Documento:

——————

Friday, 29 de March de 2024 ISSN 1519-7670 - Ano 24 - nº 1281

Jornalistas sem formação: uma aberração

Derrubaram o nosso diploma e, com ele, a luta de décadas por um jornalismo responsável e de qualidade. A própria sociedade já disse, inclusive em várias pesquisas, que jornalista só é jornalista com diploma. Só a nossa Suprema Corte não entendeu isso.

Os ministros do STF acolheram o Recurso Extraordinário RE 511961, interposto pelo Sindicato das Empresas de Rádio e Televisão de São Paulo e pelo Ministério Público Federal (MPF) contra uma decisão do Tribunal Regional Federal da 3ª Região, que tinha afirmado a necessidade do diploma. A cúpula dos chamados ‘operadores do direito brasileiro’ entendeu que jornalista, cozinheiro e costureiro são tudo a mesma coisa: basta vocação e um pouquinho de interesse para aprender o ofício. Portanto, para que diploma? A imprensa não é importante mesmo, não é, ilustre presidente, ministro Gilmar Mendes?

O mais frustrante, para não falar em revoltante, é entender que da bagagem jurídica dos comandantes da Suprema Corte venha o entendimento de que imprensa responsável não precisa de jornalista bacharelado. A técnica e a ética, portanto, não vêm dos bancos da universidade, se assim entendermos que o diploma é dispensável. Então, se retiramos técnica e ética, o que sobra para o jornalismo brasileiro? Talvez a incompetência, o amadorismo, o despreparo e o retrato de uma realidade veiculada sem nenhum senso de responsabilidade. Ou seja, o que era profissão deixa de ser jornalismo. Assim entenderam nossos ilustres ministros.

——————

Tarefa proposta: Prossiga o artigo sobre a derrubada da exigência do diploma de jornalista a partir do ponto em que ele termina. Este material provém de outra fonte.

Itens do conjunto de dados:

——————

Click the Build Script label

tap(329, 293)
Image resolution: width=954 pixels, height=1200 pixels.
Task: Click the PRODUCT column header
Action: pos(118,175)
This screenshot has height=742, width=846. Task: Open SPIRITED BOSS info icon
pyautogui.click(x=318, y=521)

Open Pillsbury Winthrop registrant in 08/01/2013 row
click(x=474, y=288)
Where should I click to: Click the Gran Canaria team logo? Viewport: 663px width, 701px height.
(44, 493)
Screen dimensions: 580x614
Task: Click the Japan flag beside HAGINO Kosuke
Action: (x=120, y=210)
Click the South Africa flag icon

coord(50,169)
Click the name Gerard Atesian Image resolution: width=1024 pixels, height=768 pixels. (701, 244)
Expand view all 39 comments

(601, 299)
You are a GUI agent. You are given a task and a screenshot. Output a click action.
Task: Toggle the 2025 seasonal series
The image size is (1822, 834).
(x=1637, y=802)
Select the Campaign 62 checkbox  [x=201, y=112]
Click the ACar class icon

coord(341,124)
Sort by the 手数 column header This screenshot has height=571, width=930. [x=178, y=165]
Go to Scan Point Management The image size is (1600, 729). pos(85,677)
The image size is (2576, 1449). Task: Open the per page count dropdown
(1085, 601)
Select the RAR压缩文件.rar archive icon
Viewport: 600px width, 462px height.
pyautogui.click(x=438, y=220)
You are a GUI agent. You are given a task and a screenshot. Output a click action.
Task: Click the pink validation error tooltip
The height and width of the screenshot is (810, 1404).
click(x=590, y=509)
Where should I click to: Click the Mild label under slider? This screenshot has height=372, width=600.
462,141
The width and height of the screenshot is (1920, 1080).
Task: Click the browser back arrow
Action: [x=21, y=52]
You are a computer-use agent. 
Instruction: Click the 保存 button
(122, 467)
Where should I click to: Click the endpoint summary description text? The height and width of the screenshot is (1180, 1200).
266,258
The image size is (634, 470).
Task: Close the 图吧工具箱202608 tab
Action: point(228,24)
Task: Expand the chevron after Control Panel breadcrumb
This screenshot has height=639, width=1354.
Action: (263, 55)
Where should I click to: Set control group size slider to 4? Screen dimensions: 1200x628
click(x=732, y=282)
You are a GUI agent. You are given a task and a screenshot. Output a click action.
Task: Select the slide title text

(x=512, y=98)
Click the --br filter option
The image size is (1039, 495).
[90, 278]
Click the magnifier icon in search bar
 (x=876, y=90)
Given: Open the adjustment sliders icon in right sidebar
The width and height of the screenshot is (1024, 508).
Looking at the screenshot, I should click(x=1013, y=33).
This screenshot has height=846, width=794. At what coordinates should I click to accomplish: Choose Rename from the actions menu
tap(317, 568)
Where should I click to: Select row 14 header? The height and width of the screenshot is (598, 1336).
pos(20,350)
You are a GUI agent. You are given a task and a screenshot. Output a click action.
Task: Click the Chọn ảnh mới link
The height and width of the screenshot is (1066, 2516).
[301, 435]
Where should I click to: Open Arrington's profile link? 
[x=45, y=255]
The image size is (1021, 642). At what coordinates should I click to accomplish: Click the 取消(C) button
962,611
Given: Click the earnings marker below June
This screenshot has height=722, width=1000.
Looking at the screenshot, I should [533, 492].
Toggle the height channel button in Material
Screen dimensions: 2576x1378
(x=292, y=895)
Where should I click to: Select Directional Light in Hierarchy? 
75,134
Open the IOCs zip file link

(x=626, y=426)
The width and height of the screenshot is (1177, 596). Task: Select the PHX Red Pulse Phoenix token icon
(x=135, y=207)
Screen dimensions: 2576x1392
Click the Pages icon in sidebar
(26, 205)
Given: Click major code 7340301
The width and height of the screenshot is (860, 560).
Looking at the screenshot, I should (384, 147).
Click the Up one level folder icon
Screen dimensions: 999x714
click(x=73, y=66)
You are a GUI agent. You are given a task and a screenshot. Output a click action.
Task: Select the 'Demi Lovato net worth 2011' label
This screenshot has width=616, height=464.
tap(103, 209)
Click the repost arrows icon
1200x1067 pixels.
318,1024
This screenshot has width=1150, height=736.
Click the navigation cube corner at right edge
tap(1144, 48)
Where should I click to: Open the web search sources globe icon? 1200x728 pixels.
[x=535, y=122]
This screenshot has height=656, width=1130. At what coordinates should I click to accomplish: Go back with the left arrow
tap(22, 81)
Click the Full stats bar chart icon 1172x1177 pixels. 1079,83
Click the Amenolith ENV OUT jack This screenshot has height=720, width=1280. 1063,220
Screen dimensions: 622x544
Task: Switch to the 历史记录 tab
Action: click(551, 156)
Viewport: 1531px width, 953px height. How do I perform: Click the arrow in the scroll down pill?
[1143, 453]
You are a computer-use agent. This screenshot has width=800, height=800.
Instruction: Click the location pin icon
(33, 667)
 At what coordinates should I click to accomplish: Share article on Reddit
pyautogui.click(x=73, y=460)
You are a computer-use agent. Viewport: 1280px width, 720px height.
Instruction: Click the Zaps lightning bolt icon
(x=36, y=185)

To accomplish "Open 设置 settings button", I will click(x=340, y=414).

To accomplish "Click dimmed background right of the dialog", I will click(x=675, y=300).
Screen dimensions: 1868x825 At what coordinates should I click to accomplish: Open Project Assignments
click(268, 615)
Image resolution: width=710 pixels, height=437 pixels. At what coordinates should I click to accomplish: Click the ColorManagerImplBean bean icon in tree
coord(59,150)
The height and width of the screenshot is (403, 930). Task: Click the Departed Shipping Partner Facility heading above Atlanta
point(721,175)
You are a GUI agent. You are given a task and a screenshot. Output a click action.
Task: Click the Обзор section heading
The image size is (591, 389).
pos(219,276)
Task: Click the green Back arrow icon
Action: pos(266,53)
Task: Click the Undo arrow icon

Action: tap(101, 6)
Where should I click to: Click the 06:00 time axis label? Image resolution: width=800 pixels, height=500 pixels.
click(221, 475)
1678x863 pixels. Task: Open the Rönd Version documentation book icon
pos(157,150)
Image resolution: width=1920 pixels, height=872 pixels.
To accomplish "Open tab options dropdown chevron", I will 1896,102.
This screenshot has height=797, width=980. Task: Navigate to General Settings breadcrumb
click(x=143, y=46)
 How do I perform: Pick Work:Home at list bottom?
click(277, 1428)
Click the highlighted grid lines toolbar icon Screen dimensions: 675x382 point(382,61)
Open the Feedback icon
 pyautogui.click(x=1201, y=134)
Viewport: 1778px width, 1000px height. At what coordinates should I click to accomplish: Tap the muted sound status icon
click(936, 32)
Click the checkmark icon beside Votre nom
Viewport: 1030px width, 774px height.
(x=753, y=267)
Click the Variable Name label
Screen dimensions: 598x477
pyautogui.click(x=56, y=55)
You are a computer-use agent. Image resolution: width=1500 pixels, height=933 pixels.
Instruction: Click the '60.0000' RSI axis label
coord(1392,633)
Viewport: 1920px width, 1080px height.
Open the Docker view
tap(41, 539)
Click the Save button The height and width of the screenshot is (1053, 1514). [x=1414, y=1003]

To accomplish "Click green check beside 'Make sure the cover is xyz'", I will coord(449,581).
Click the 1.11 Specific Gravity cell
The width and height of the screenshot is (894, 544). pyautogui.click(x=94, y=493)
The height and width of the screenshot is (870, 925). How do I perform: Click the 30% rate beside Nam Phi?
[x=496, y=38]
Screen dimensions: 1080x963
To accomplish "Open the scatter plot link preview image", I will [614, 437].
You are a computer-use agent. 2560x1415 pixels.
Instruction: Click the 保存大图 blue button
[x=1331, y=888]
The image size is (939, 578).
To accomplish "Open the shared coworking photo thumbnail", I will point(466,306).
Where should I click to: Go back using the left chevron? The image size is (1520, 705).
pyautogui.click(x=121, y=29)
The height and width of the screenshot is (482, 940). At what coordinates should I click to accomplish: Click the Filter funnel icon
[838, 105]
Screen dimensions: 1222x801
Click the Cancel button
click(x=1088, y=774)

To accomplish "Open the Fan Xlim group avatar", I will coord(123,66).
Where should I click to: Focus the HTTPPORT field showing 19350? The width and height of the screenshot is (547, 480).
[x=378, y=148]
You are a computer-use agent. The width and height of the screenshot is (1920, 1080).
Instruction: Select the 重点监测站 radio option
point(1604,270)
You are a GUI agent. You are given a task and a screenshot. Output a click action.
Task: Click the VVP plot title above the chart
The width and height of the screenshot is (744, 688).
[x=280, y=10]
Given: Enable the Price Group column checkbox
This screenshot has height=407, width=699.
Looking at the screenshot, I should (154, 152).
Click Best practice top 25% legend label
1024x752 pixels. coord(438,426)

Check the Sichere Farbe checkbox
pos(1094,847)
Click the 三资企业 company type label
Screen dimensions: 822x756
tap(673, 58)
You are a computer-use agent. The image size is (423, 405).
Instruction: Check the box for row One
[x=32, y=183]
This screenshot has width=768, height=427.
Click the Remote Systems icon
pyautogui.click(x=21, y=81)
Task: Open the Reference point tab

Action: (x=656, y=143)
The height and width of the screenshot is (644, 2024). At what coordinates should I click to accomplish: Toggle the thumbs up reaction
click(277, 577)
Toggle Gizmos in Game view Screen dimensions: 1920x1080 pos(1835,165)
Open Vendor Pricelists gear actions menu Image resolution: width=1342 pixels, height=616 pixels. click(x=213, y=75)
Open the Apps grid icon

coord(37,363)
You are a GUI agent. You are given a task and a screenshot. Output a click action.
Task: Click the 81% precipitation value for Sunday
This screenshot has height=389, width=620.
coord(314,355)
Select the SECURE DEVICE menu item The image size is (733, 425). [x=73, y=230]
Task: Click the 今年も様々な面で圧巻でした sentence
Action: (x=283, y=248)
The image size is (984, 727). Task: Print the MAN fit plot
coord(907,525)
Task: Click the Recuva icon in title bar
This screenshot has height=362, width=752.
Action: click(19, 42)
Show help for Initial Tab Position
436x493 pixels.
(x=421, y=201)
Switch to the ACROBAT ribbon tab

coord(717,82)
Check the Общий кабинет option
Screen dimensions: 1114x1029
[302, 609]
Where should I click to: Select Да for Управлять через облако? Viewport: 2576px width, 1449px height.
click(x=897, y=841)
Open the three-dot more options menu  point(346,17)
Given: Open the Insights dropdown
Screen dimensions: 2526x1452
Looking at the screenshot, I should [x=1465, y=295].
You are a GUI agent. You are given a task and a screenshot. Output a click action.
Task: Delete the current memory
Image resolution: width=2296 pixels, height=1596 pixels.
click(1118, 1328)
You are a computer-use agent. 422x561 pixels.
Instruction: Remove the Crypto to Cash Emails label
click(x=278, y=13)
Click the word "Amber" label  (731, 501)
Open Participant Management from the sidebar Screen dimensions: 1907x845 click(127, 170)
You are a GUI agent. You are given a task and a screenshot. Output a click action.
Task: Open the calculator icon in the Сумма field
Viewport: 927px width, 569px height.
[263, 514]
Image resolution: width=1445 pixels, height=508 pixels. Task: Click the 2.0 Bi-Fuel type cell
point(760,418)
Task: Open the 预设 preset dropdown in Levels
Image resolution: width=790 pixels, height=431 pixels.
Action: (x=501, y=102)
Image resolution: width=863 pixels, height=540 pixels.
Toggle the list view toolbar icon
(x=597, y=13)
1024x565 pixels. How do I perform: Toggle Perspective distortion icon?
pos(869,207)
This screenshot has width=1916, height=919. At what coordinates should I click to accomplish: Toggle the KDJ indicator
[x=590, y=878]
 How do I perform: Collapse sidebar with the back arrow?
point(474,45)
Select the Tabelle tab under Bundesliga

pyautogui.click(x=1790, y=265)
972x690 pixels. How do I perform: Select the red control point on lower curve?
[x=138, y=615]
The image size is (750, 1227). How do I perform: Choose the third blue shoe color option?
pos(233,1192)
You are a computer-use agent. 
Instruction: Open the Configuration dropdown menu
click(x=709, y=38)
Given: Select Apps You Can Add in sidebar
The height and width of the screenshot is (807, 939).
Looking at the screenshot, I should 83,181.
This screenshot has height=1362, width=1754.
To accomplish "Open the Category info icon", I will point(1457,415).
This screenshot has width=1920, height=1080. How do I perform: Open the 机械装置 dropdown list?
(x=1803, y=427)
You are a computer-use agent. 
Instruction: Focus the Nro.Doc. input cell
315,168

——————

Resposta da tarefa:
Para que o diploma em Direito?

Ao justificar seu voto, o presidente do STF, ministro Gilmar Mendes, teve a sábia estupidez de comparar nossa profissão à cozinha, corte e costura: ‘É fácil perceber que formação específica em curso não é meio idôneo suficiente para evitar eventuais riscos à coletividade ou danos a terceiros’, afirmou Mendes em seu voto. Em sua argumentação, o presidente do STF fez alusão ao exercício profissional da culinária: ‘Um excelente chefe de cozinha poderá ser formado numa faculdade de Culinária, o que não legitima estarmos a exigir que toda e qualquer refeição seja feita por profissional registrado mediante diploma de curso superior nessa área.’

Dá para entender? Agora eu pergunto: a notícia tem a mesma função social que a de uma refeição? É para rir, não é? Não, prefiro dizer que é para chorar… O pior é acreditar que um argumento desses tenha partido do alto comando do Judiciário brasileiro. Mendes não percebe que o jornalismo é uma atividade profissional complexa, essencial para a sociedade, e seu exercício exige responsabilidade social, compromisso ético e preparação teórica e técnica de qualidade. Mendes não percebe que a imprensa é capaz de erguer ou derrubar sua imagem. E depois dessa ‘ilustre argumentação’, acendeu a fúria da categoria.

O ‘ministro-aberração’ também argumentou que ‘a salvaguarda das salvaguardas da sociedade é não restringir nada. O jornalismo e a liberdade de expressão, portanto, são atividades imbricadas por sua própria natureza e não podem ser pensadas e tratadas de forma separada’, afirmou Mendes. Ok, senhor ministro. Vou reunir alguns livros de Direito, Código Civil, Penal, trabalhista ou seja lá o que for, a nossa Constituição e colocar uma placa em minha casa: ‘Advocacia’. Afinal, defender ou acusar alguém é ou não é liberdade de expressão? Alguém vai me impedir? E então, ‘senhores doutores’, para que o diploma de bacharel em Direito, não é?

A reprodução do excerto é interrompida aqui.